*Your task*: According to the profile of Angelika Rettberg, in what year did she serve as a negotiator for the Colombian government in the peace talks with the ELN?

------ Selected text

Interview – Angelika Rettberg

Angelika Rettberg is a full professor at the Political Science Department at Universidad de los Andes in Bogotá, Colombia, where she leads the Research Program on Armed Conflict and Peacebuilding. This year she became the Co-Director of the Transformation and Empowerment Stream of the LSE-led and UKRI-funded Hub on Gender, Justice, and Security. She is also a Global Fellow at the Peace Research Institute of Oslo (PRIO). In 2018 she served as a negotiator for the Colombian government in the peace talks with the Ejército de Liberación Nacional (ELN). Her research has focused on the private sector as a political actor and, specifically, on business behavior in contexts of armed conflict and peacebuilding. She has also been involved in research about other aspects of the political economy of armed conflict and peacebuilding, such as the relationship between legal resources, armed conflict, and crime as well as the dynamics of transitional justice and reconciliation. Her most recent publications are From War-Torn to Peace-Torn? Mapping Business Strategies in Transition from Conflict to Peace in Colombia (with Jason Miklian), Golden Opportunity, or a New Twist on the Resource–Conflict Relationship: Links Between the Drug Trade and Illegal Gold Mining in Colombia (with Juan Felipe Ortiz-Riomalo), Varieties of Reconciliation in Violent Contexts: Lessons from Colombia (with Anika Oettler), Reconciliation: A comprehensive framework for empirical analysis (with Juan Esteban Ugarriza), Understanding the relation between war economies and post-war crime (with Sabine Kurtenbach), and ¿Diferentes recursos, conflictos diferentes? La economía política regional del conflicto armado y la criminalidad en Colombia (co-edited with Ralf Leiteritz, Carlo Nasi, and Juan Diego Prieto).

------------
------ Data

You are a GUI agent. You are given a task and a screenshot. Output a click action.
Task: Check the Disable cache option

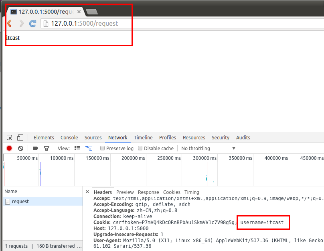140,148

------------

*Task output*: 2018